## Problem requirements
Write every entry out again exactly, please, and skip the pictures.

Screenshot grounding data
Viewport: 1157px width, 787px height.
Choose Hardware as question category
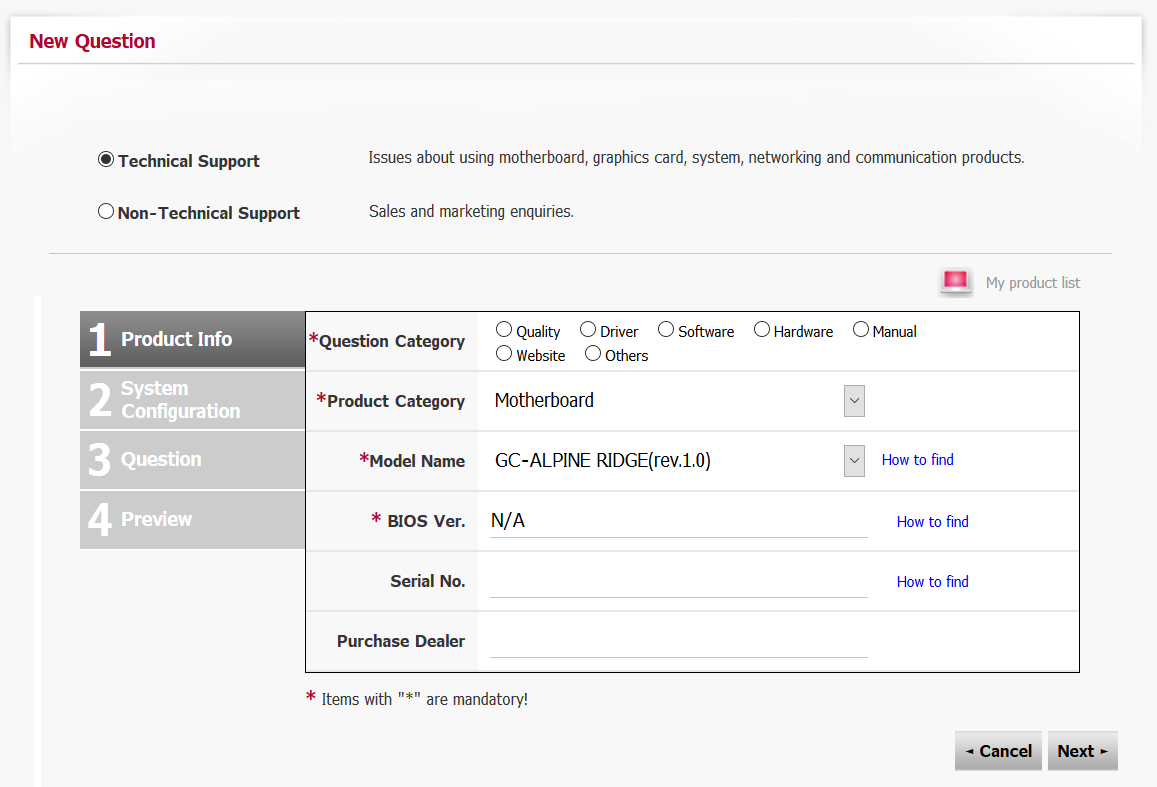[761, 330]
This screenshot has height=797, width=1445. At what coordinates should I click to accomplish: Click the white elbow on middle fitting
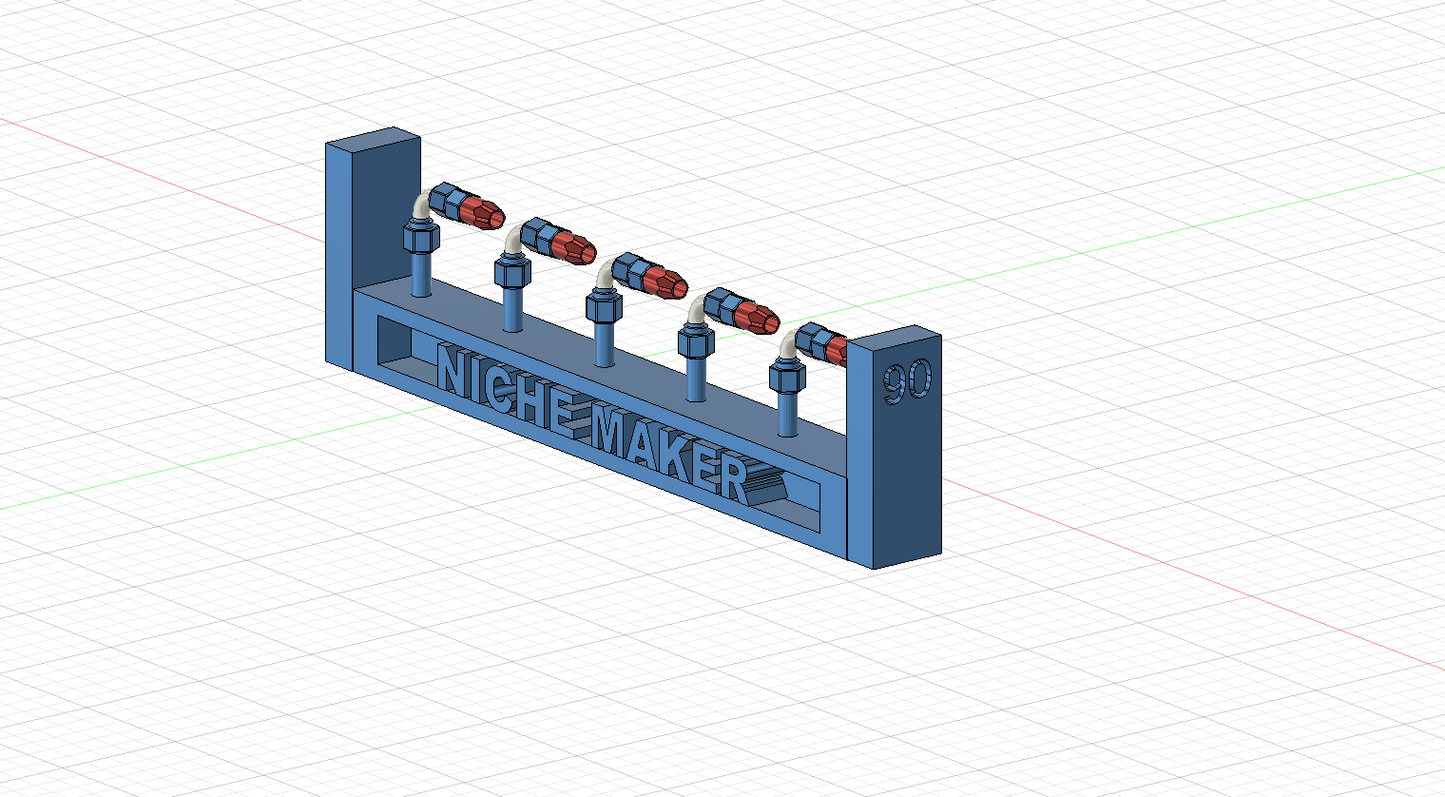[x=606, y=274]
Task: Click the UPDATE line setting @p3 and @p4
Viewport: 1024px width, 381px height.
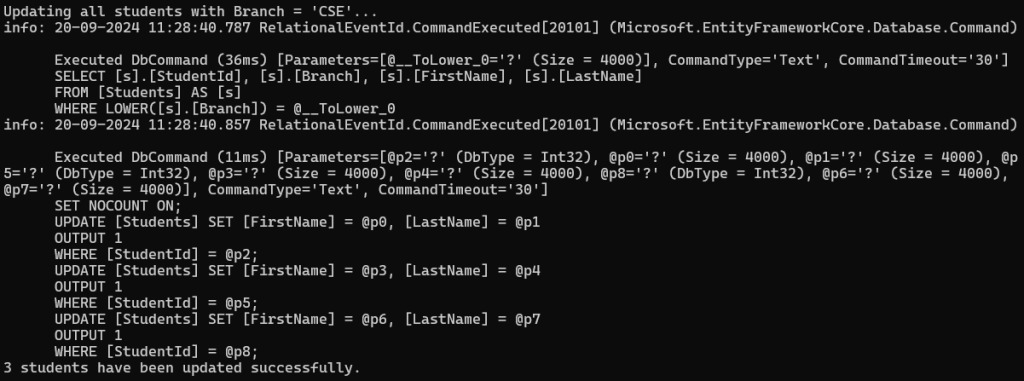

## Exercise response
Viewport: 1157px width, 787px height.
Choose Hardware as question category
[761, 330]
This screenshot has height=797, width=1445. At what coordinates should I click to accomplish: Click the white elbow on middle fitting
[x=606, y=274]
Task: Click the UPDATE line setting @p3 and @p4
Viewport: 1024px width, 381px height.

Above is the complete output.